### Work task
The answer must be the lines from the one that holds "You are a computer-use" through the final line of the data, copied exactly, with no pictures.

/---

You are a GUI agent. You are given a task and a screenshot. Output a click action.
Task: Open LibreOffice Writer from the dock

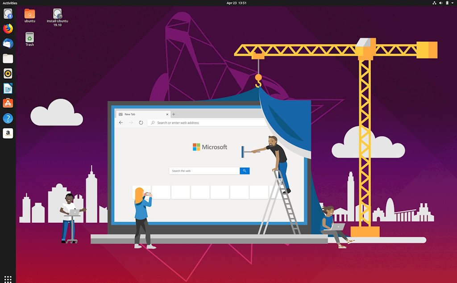[8, 88]
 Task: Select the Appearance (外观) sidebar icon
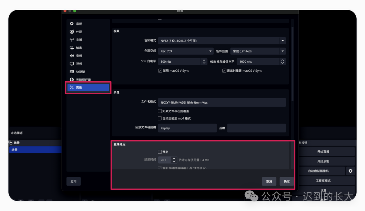coord(72,32)
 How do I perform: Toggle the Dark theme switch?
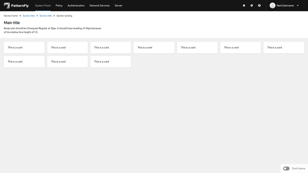[x=286, y=168]
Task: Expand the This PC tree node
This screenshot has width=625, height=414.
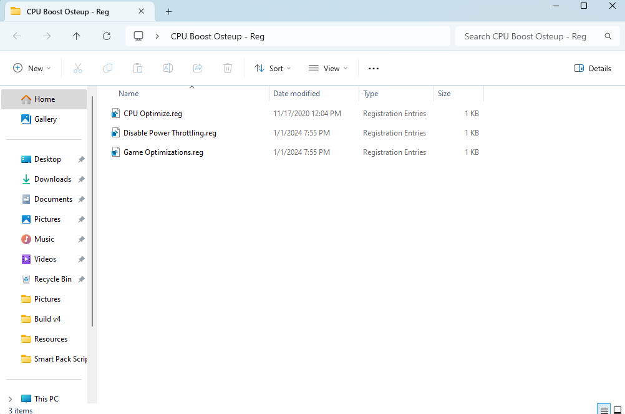Action: coord(10,398)
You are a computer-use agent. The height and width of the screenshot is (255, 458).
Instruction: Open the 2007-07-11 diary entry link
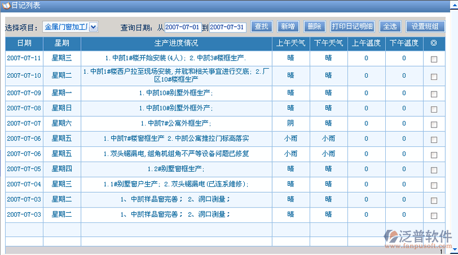pyautogui.click(x=24, y=58)
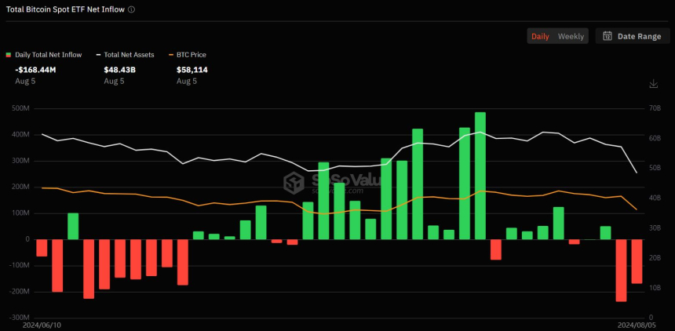Hide the Total Net Assets series label
The width and height of the screenshot is (675, 331).
pyautogui.click(x=129, y=55)
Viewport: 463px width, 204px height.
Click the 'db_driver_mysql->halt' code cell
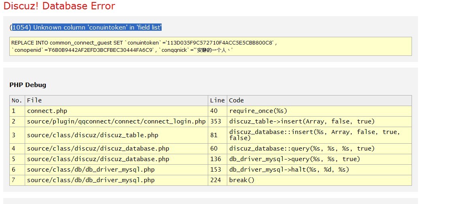click(x=289, y=170)
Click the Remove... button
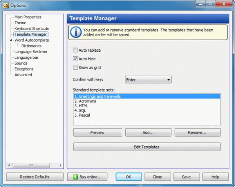The width and height of the screenshot is (235, 187). pos(197,133)
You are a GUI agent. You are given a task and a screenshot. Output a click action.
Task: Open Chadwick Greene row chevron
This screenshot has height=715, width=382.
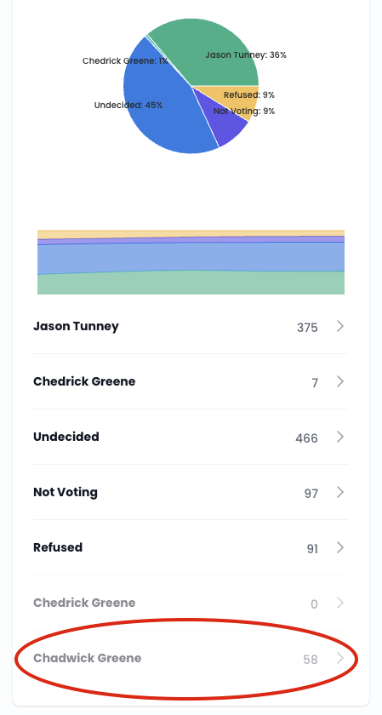click(340, 658)
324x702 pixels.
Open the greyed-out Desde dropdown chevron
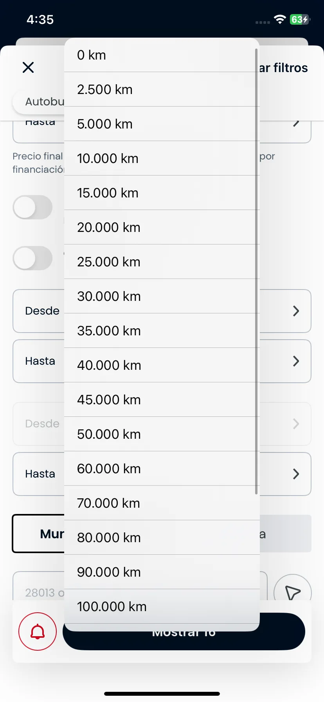296,424
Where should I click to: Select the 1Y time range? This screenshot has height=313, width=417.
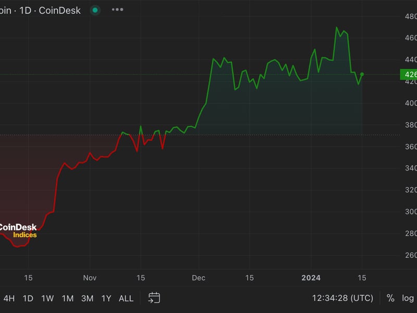tap(106, 298)
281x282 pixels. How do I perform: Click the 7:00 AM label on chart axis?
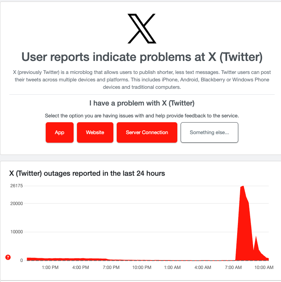(x=233, y=268)
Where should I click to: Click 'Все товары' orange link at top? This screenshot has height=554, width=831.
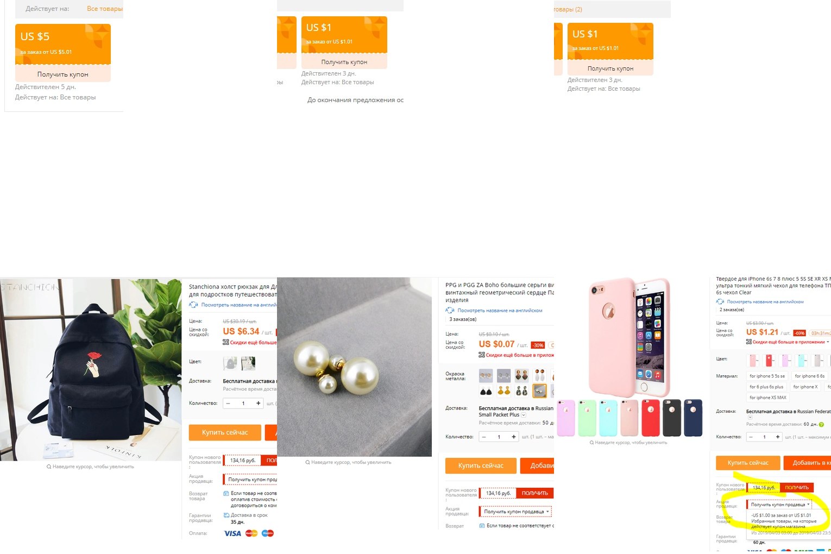tap(105, 9)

\---

### Exercise solution
You are a computer-use agent. The height and width of the screenshot is (255, 458).
Instruction: Open the 2007-07-11 diary entry link
pyautogui.click(x=24, y=58)
Hide the Total Net Assets series label
The width and height of the screenshot is (675, 331).
pyautogui.click(x=129, y=55)
Viewport: 463px width, 204px height.
Click the 'db_driver_mysql->halt' code cell
click(x=289, y=170)
Click the Remove... button
The width and height of the screenshot is (235, 187). pos(197,133)
You are a GUI agent. You are given a task and a screenshot. Output a click action.
Task: Open Chadwick Greene row chevron
This screenshot has height=715, width=382.
click(340, 658)
324x702 pixels.
Open the greyed-out Desde dropdown chevron
296,424
Where should I click to: Select the 1Y time range? This screenshot has height=313, width=417.
tap(106, 298)
281x282 pixels. How do I perform: Click the 7:00 AM label on chart axis?
(x=233, y=268)
Where should I click to: Click 'Все товары' orange link at top? This screenshot has height=554, width=831.
tap(105, 9)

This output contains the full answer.